:: Problem details ::
Find the line with "[LinkedIn] (16, 2270)" in the records below. Copy it and every line after it, up to and including the line with "Careers (26, 2328)".
==== Available records
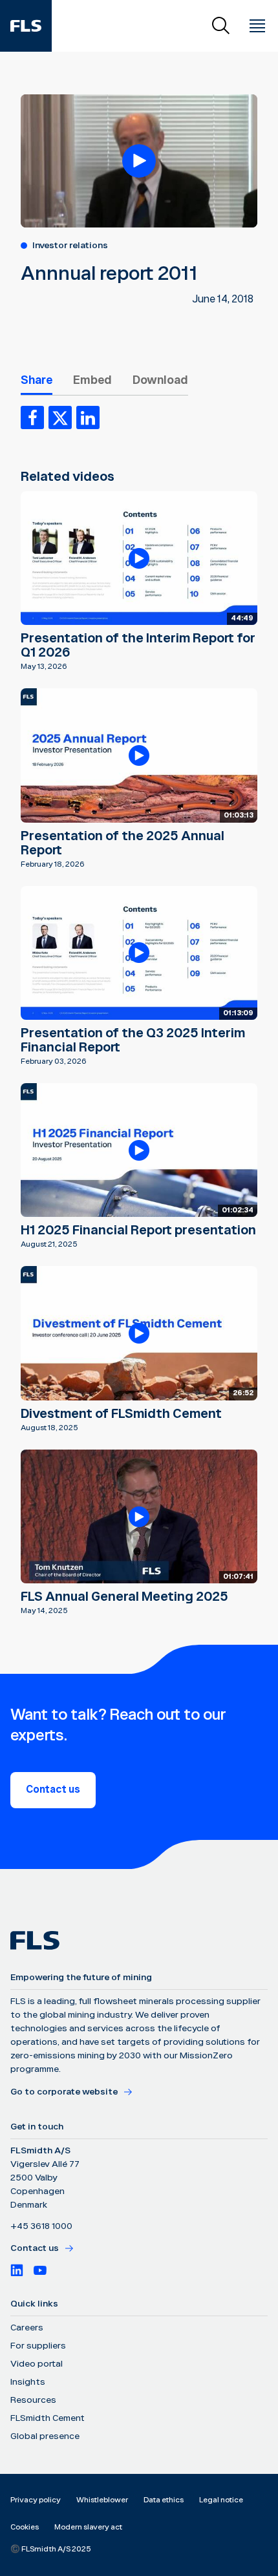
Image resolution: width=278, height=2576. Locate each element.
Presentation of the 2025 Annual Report (122, 843)
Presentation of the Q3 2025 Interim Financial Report (133, 1040)
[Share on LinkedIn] (88, 417)
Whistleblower (102, 2500)
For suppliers (38, 2346)
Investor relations (70, 245)
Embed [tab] (92, 380)
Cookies (24, 2527)
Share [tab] (36, 380)
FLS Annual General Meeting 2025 (124, 1597)
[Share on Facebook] (32, 417)
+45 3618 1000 (41, 2226)
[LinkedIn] (16, 2270)
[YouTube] (40, 2270)
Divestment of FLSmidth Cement (121, 1414)
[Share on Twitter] (60, 417)
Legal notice (221, 2500)
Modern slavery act (88, 2527)
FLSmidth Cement (47, 2418)
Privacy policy (35, 2500)
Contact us (53, 1790)
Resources (33, 2400)
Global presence (45, 2436)
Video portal (36, 2364)
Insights (27, 2382)
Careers (26, 2328)
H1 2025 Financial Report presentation (138, 1230)
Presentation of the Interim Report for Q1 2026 (138, 645)
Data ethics (164, 2500)
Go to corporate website (64, 2092)
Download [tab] (160, 380)
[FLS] (26, 26)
========
:: Response to the task ::
[LinkedIn] (16, 2270)
[YouTube] (40, 2270)
Divestment of FLSmidth Cement (121, 1414)
[Share on Twitter] (60, 417)
Legal notice (221, 2500)
Modern slavery act (88, 2527)
FLSmidth Cement (47, 2418)
Privacy policy (35, 2500)
Contact us (53, 1790)
Resources (33, 2400)
Global presence (45, 2436)
Video portal (36, 2364)
Insights (27, 2382)
Careers (26, 2328)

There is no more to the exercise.